2023 sees the centenary of the Le Mans 24 Hour race, billed as the race of the century, which expects to draw as many as a quarter of a million spectators next June. Quite an invasion.
That the ultimate endurance race was born in Le Mans comes as no surprise to the denizens of the city. It has been a place of ambition, innovation, and struggle for millennia.
City of Empires
It was the seat of the famous Plantagenêt dynasty that ruled England and much of France when European borders were more fluid. Henry II was born here in 1,133. He married Eleanor of Aquitaine in 1,152, which annoyed her ex, the French King Louis VII. Henry then went on to conquer vast swathes of territory from the north of Scotland to the borders of the Spanish Pyrenees.

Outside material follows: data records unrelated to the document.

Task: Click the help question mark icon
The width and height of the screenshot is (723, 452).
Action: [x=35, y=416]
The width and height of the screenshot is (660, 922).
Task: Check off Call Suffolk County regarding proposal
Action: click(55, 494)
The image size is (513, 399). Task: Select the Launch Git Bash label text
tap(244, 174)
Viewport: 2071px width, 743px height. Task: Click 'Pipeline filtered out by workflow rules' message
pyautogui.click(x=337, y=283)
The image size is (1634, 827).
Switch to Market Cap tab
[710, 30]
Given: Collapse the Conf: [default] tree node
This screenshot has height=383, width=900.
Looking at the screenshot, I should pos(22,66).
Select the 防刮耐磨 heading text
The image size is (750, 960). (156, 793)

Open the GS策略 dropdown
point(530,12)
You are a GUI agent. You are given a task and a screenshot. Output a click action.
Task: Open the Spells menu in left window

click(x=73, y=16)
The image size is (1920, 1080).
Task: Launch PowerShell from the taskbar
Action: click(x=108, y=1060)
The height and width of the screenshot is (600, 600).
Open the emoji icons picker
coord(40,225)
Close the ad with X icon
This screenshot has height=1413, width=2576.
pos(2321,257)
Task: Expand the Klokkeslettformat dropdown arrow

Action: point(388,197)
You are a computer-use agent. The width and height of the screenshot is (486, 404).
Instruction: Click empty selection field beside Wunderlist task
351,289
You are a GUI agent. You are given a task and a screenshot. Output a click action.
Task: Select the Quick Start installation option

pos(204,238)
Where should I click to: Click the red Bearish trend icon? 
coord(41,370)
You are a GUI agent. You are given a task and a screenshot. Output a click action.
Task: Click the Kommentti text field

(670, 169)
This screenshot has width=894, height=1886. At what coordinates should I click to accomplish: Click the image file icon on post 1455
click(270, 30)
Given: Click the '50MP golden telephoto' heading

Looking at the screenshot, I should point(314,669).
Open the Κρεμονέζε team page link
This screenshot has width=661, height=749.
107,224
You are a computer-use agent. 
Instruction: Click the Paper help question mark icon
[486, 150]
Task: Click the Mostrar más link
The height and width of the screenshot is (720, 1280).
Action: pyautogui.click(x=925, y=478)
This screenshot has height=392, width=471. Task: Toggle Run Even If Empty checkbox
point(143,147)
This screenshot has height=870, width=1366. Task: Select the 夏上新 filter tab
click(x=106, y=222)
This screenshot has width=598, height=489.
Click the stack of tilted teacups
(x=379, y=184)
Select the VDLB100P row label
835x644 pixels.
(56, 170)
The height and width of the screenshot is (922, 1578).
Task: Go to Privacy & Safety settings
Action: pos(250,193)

Henry fought his last battle at Le Mans when his son Richard the Lionheart took his forces on in a dispute over the inheritance of the Empire, a row carefully nurtured by the old foe Louis VII. While (Bad) King John ruled in England, harried by Robin Hood, it is said that Richard claimed the throne but never crossed the English Channel, preferring more profitable crusading campaigns in the Holy Land.
Much of Henry II’s old city still remains, piled up on massive ramparts that tower over the River Sarthe. It was the earlier Roman Empire that began building the huge defensive wall system that remains largely intact around the old city two thousand years later.
In the third century the Gallo Romans broke with Rome and held large parts of France, Belgium, and Germany, before their eventual defeat at the hands of Emperor Diocletian. The Romans built two vast religious complexes on hills to the north and south of the city, but little of those remain.